◆ Extracted text
You can subscribe to Product-Led AI wherever you get your podcasts, and you can sign up for Seth's weekly LinkedIn newsletter to make sure you never miss an episode. You'll find links to all of this and more on the series website, productledaipod.com. It's also linked in the show notes. Now, here's Seth with Product-Led AI.

Hi, I'm Seth Rosenberg. I'm a partner at Greylock and the host of Product-Led AI, a series exploring the opportunities at the application layer of AI. My guest today is David Luan, who is the CEO and co-founder of Adept. The company is developing multimodal agents designed to work alongside humans in any profession. David has been an early builder, researcher, and pioneer in AI.

He was among the first few dozen employees at OpenAI, where he led all of OpenAI's engineering. He then served as co-lead of Google Brain, working on frontier large language models. He co-founded Adept in 2022, and the company has stood out for its human-centric approach to AI, and eventually AGI.

David, thanks for joining today. Very excited to dive in to the nuances of building agents with Adept. Thanks. So maybe to kick it off, obviously, you've been a pioneering builder in AI since the early 2010s. So when was the moment you knew that you wanted to actually break out and start your own company?

Yeah, I mean, I think the easiest way to answer this is to tell a very, very short history of the last, what, 20 years or so of AI. So when I started getting going, I was actually initially first drawn to robotics. So I thought the idea that you could write these programs that made these physical devices do smart things in the world was like one of the coolest things possible.

But like way back when, like during that period, like mid 2000s, like nothing really worked, right? Like we were misidentifying horses as dogs and the Tay chatbot came out and started insulting everybody on Twitter after 24 hours. It was all so, so early. And so I decided the right answer to do back then was to get into research. And so after multiple twists and turns, because of previous work I had done in leading research oriented teams,

the founding team at OpenAI brought me in to lead research and engineering there as the VP Edge. So I did that for three years and I think saw this transition from like the previous era of AI of just you and a couple of pals trying research ideas independently and writing a paper to this like next world of like giant scale of projects, which we did successfully with the GPTs and back then the Robot Hand Project and Dota and all this other stuff.

◆ Questions on the material
1/ Which projects does David Luan name in the podcast transcript as giant-scale projects carried out at OpenAI?
2/ Continue the podcast transcript with David Luan, starting right after its final sentence.
The lines after this point come from a different source than the podcast transcript.

◆ Given information
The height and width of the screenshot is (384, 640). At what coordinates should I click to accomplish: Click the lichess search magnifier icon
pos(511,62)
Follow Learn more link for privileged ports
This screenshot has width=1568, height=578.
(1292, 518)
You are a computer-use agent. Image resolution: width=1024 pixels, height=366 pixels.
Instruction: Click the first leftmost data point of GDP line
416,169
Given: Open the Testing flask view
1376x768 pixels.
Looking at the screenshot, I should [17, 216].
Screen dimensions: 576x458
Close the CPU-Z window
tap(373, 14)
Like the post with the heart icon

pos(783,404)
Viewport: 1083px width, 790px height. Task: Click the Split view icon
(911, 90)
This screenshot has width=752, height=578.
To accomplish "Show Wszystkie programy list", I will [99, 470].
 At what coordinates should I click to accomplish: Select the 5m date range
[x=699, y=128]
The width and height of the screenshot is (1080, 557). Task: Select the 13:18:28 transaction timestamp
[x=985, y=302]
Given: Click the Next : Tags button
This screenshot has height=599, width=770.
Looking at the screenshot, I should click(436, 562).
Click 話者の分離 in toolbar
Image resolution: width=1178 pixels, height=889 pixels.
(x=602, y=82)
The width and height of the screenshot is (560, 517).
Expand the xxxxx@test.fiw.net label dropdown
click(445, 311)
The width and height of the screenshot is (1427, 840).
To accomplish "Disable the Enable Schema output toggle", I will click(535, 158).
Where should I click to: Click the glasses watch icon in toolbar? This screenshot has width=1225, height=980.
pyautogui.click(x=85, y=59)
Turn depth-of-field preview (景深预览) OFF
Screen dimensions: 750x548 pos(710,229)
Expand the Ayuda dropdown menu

◆ Activity answers
1/ The GPTs, the Robot Hand Project, and Dota.

2/
And after that, you know, I ended up going to Google to lead Google's giant LLM training effort. And I think what was really interesting about that was sort of seeing the first innings of like true productization on some of these models. And it just became really clear to me that like,

first off, like the recipe for building general intelligence is like increasingly clear. And actually a critical part of that is having a product. Like you need a product because you need something that users interact with, teach the models to be smarter. And, um,

And as a result, the dominant shape of an organization that can win at that doesn't look like what anybody had built before. It doesn't look like the standard thing of like, you know, you have researchers sitting in a corner of a building and then pitching their ideas to engineers and other products trying to get those things landed. It also doesn't look like, you know, um,

two separate orgs with two separate roadmaps. What you really need to do is you need to go start with something. You need to start with a product shape that gets you all the way to general intelligence. And you need to distill that down into what research problems, what engineering problems, and what product problems do you need to solve to build that product shape? Like a full end-to-end combination of research and product. And that sort of org structure didn't exist. And so on top of the actual technical bet we wanted to make, organizationally it was obvious we had to go do it as a startup.

Yeah, I totally agree. The last 10 years were about kind of the foundational research and infrastructure in the next 10 years about putting this into products that actually work. 100%. So...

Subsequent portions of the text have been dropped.